The input consists of several test cases. The format of each of them is explained below:
The first line contains three positive integers S, M and N. S (≤ 8) is the number of subjects, M (≤
20) is the number of serving teachers, and N (≤ 100) is the number of applicants.
Each of the following M lines describes a serving teacher. It first gives the cost of employing him/her (10000 ≤ C ≤ 50000), followed by a list of subjects
that he/she can teach.
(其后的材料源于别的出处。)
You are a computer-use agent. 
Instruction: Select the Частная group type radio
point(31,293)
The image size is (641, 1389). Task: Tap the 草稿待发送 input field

The subjects are numbered from 1 to S.You must keep on employing all of them. After that there are N lines, giving the details of the applicants in the same format.
Input is terminated by a null case where S = 0. This case should not be processed.

Output

For each test case, give the minimum cost to employ the teachers under the constraints.

Sample Input

2 2 2
10000 1
20000 2
30000 1 2
40000 1 2
0 0 0

Sample Output

60000

题意:给定s门课，m个教师和，n个兼职教师，m个教师必须全部雇佣，n个兼职教师可以选一些，然后保证每门课都至少有2个教师教，求最少付钱

思路:记忆化搜索，记录状态为dp[i][j]，表示前i个教师达到j状态，这里j状态要进行一个状态压缩。

代码:

#include <stdio.h>
#include <string.h>

int min(int a, int b) {return a < b ? a : b;}
int s, m, n, v, ans, dp[105][10005], vis[105][10005], save;
int les[8];
char t[105];

struct Tea {
int v;
int les[8];
} tea[105];

int hash(int *a) {
int num = 0;
for (int i = 7; i >= 0; i --) {
num = num * 3 + a[i];
}
return num;
}

int dfs(int start, int *a) {
int x = hash(a);
if (vis[start][x]) return dp[start][x];
int &ans = dp[start][x];
ans = 999999999;
if (save == x)
ans = 0;
for (int i = start; i < n; i ++) {
int less[8];
for (int j = 0; j < 8; j ++) {
less[j] = a[j] + tea[i].les[j];
if (less[j] > 2) less[j] = 2;
}
if (hash(less) != hash(a))
ans = min(ans, dfs(i + 1, less) + tea[i].v);
}
vis[start][x] = 1;
return ans;
}

int main() {
while (~scanf("%d%d%d", &s, &m, &n) && s) {
ans = 0;
save = 0;
for (int i = s - 1; i >= 0; i --) {
save = save * 3 + 2;
}
memset(les, 0, sizeof(les));
memset(vis, 0, sizeof(vis));
memset(dp, 0, sizeof(dp));
memset(tea, 0, sizeof(tea));
for (int i = 0; i < m; i ++) {
scanf("%d", &v);
ans += v;
getchar();
gets(t);
for (int i = 0; i < strlen(t); i ++) {
if (t[i] >= '0' && t[i] <= '9' && les[t[i] - '0' - 1] < 2)
les[t[i] - '0' - 1] ++;
}
}
for (int i = 0; i < n; i ++) {
scanf("%d", &tea[i].v);
getchar();
gets(t);
for (int j = 0; j < strlen(t); j ++) {
if (t[j] >= '0' && t[j] <= '9' && tea[i].les[t[j] - '0' - 1] < 2)
tea[i].les[t[j] - '0' - 1] ++;
}
}
printf("%d\n", dfs(0, les) + ans);
}
return 0;
}